* [TASK DESCRIPTION] Print, please, exactly the lines from the one with "This screenshot has width=928, height=838." through the final line of the data below, with both ends included and the pictures left out.

******************************

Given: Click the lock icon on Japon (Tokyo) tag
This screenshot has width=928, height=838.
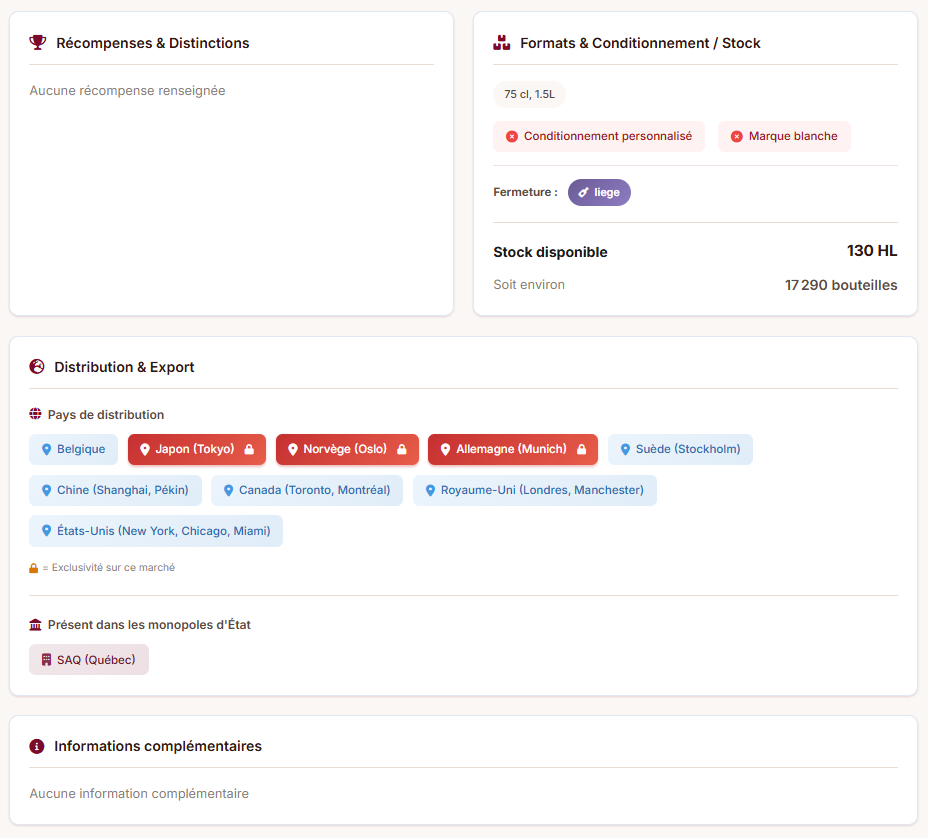Looking at the screenshot, I should point(249,450).
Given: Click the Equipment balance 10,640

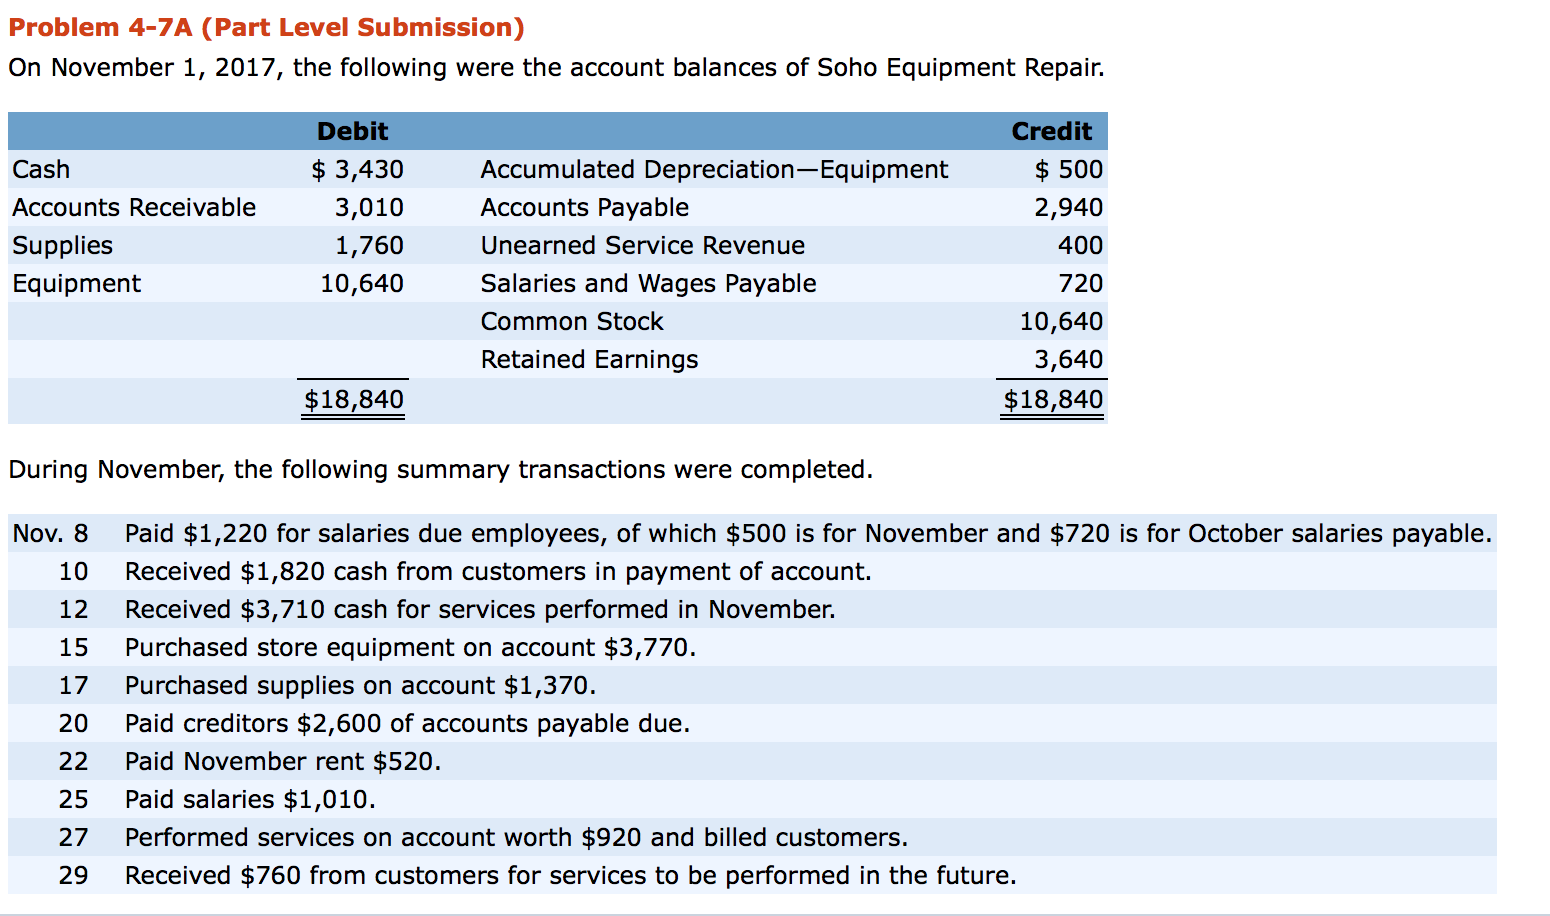Looking at the screenshot, I should (361, 283).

******************************

* [COMPLETED EXERCISE]
This screenshot has width=928, height=838.
Looking at the screenshot, I should point(249,450).
Given: Click the Equipment balance 10,640

Looking at the screenshot, I should (361, 283).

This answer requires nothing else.